Задание a: Преобразуйте часть листинга в JSON-список строк, по одному элементу на строку, пропуская пустые. Возьмите строки листинга начиная со строки с «Image resolution: width=2576 pixels, height=728 pixels. What» и далее до строки с «coordinates (1637, 94).», обе включительно.

Ну и началось выяснение отношений. Кому-то, наверное, горячий по характеру сибиряк по физиономии съездил, потому что за ссору в столовой досталось ему сполна: и с должности командира эскадрильи сняли, и за штат вывели, и представление к присвоению звания Героя отозвали, и из партии исключили. Трибунал даже грозил Покрышкину — с последующим направлением в штрафбат! Не все в армии, однако, дураки: разобрались в конце концов с инцидентом, и обвинения с Александра Ивановича сняты были.

Но осадок в душе у него остался.

Недолгим, к сожалению, было счастье на Каспии: батальон аэродромного обслуживания Марии вскоре перебросили на другой фронт — в память о ней только подаренная книга осталась. «Где и когда я увижу ее? — размышлял, бродя по берегу моря, влюбленный рыцарь небес. — Знаю только, чувствую сердцем, что нас с Марией уже ничто не разлучит — ни расстояние, ни время, ни война».

Мария часто писала Александру, уверенно шагавшему [вернее, летевшему] к своей первой золотой Звезде [Указ от 24 мая 1943 года — за 13 лично сбитых самолетов, плюс шесть в группе], второй [Указ от 24 августа того же 43-го — за 30 лично сбитых самолетов]. «В своих письмах, — делился в воспоминаниях мыслями Герой, — она разными намеками давала знать, где находится ее часть. Поэтому я всегда имел возможность изредка видеться с ней». А вот более поздняя запись: «Мы стремились быть вместе. О нашей любви уже знали и ее и мои родители. Но мы боялись, как бы кто-то со стороны не принял нашу близость за пошлые издержки войны». И тогда влюбленные договариваются «в первом же большом городе обязательно оформить брак».

Задание b: Продолжите рассказ о Покрышкине и Марии, начав сразу после последнего приведенного предложения.

Предоставленные материалы:
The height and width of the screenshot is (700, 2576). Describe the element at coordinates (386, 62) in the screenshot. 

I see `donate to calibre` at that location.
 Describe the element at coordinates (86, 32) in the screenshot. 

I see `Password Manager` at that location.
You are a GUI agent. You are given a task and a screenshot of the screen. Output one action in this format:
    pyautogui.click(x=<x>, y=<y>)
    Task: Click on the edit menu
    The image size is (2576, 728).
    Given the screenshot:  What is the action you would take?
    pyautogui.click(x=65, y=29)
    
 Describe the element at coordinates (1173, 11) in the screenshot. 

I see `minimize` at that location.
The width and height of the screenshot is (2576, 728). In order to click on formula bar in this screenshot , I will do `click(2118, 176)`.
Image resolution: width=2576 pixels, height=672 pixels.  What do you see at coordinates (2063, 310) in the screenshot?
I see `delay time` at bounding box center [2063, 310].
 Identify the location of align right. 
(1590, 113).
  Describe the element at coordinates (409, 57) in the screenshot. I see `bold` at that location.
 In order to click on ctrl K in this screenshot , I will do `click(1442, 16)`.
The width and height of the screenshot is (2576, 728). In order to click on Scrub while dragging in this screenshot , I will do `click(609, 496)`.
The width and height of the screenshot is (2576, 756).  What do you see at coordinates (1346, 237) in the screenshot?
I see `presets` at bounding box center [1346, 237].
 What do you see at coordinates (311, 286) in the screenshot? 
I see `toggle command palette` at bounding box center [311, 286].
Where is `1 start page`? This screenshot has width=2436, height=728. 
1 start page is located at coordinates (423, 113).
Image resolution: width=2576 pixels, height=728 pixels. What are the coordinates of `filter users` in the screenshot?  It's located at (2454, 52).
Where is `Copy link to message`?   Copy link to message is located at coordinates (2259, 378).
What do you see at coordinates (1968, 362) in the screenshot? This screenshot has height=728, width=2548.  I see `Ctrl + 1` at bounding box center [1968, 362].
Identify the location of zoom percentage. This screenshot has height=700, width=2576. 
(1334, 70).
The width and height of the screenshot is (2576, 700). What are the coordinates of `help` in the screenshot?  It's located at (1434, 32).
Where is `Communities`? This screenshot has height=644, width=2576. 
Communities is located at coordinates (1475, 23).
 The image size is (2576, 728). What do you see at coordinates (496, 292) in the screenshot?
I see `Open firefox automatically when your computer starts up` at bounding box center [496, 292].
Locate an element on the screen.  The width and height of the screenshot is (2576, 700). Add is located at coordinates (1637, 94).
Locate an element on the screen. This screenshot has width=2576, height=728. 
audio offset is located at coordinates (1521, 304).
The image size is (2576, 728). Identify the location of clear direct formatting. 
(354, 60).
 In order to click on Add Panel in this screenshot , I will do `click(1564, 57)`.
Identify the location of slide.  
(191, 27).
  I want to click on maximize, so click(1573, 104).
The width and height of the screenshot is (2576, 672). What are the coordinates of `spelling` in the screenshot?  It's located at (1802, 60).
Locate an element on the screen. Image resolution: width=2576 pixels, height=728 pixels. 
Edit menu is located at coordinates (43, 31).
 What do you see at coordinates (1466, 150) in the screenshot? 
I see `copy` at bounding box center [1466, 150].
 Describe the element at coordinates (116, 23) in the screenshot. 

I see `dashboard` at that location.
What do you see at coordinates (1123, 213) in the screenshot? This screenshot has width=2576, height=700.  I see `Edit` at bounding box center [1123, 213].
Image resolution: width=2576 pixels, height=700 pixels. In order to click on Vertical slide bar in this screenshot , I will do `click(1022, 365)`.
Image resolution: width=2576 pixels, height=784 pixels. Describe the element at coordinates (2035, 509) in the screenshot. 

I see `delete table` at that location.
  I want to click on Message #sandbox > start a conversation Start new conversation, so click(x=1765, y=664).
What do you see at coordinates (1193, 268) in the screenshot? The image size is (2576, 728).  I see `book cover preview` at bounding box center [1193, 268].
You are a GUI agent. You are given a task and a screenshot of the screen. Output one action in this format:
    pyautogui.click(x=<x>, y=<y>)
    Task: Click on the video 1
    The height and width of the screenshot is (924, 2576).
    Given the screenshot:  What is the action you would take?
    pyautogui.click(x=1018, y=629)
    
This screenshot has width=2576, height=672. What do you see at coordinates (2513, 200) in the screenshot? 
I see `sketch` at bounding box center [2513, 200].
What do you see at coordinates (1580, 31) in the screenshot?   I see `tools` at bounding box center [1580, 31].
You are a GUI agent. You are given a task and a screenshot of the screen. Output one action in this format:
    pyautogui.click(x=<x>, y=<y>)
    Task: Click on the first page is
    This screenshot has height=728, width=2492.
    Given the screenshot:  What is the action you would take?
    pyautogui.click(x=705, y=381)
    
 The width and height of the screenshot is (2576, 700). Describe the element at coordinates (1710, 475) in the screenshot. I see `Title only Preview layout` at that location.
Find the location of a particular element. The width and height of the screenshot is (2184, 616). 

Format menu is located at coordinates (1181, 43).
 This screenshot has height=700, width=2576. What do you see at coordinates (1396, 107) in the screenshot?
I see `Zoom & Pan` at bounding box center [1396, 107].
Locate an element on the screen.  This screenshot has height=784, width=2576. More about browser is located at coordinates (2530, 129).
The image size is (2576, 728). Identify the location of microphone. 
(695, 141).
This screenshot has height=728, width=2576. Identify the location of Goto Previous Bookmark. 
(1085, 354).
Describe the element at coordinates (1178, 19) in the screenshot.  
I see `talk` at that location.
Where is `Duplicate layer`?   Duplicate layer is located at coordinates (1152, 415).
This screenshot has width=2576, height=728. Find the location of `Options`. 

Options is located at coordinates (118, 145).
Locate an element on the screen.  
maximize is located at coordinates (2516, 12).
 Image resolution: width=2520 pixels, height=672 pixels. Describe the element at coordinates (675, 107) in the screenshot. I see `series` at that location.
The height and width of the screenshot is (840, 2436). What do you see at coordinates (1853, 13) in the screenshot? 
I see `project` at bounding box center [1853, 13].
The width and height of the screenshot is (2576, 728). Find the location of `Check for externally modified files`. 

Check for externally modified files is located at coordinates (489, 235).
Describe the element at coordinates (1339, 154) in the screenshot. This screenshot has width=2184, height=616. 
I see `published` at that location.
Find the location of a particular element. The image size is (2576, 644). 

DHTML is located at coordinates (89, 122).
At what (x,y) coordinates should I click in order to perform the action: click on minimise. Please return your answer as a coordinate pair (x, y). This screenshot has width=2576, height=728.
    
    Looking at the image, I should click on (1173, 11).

Письменный ответ a:
[
  "Image resolution: width=2576 pixels, height=728 pixels. What are the coordinates of `filter users` in the screenshot?  It's located at (2454, 52).",
  "Where is `Copy link to message`?   Copy link to message is located at coordinates (2259, 378).",
  "What do you see at coordinates (1968, 362) in the screenshot? This screenshot has height=728, width=2548.  I see `Ctrl + 1` at bounding box center [1968, 362].",
  "Identify the location of zoom percentage. This screenshot has height=700, width=2576. ",
  "(1334, 70).",
  "The width and height of the screenshot is (2576, 700). What are the coordinates of `help` in the screenshot?  It's located at (1434, 32).",
  "Where is `Communities`? This screenshot has height=644, width=2576. ",
  "Communities is located at coordinates (1475, 23).",
  " The image size is (2576, 728). What do you see at coordinates (496, 292) in the screenshot?",
  "I see `Open firefox automatically when your computer starts up` at bounding box center [496, 292].",
  "Locate an element on the screen.  The width and height of the screenshot is (2576, 700). Add is located at coordinates (1637, 94)."
]

Письменный ответ b:
Накануне 1944-го 16-му гвардейскому полку майора Покрышкина, который буквально за несколько дней до Нового года он примет под свое командование, приказали перебазироваться в село Черниговку на отдых и доукомплектование.

«Черниговка… Я помнил ее по балкам и оврагам, которые помогли нам выбраться из окружения. Я сразу подумал о Марии. Вот здесь и встретимся с ней. Чтобы не расставаться никогда».

Догадываюсь, какие чувства переполняли сердца черниговских девушек, попавших под прицел метких глаз летчиков-истребителей, и сколько голов девичьих закружилось от блеска орденов и медалей гвардейцев. Вы ж представьте: одноврехменно в только-только освобожденной от фашистов Черниговке появились — с небес — сразу двадцать (!) Героев Советского Союза [как раз столько, по моим подсчетам, Золотых Звезд вручат пилотам 9-й гвардейской авиадивизии за бои над Кубанью]. А плюс к ним — два дважды Героя Советского Союза: Александр Покрышкин и Дмитрий Глинка [кстати, его брату Борису, тоже Герою Советского Союза, Александр Иванович вскоре сдаст полк — после назначения на должность комдива].

*

А буквально сразу после того, как полк дважды Героя Советского Союза майора Покрышкина перебазировался в Черниговку, Александр Иванович получил крепкий нагоняй от начальства.

«В одном из полетов, — припомнит он после войны, — я решил отработать стрельбу по наземным целям из перевернутого положения. Идя на бреющем над полем, делал „горку“ и, перевернув самолет, стрелял по кучкам старой соломы, торчащей из-под снега».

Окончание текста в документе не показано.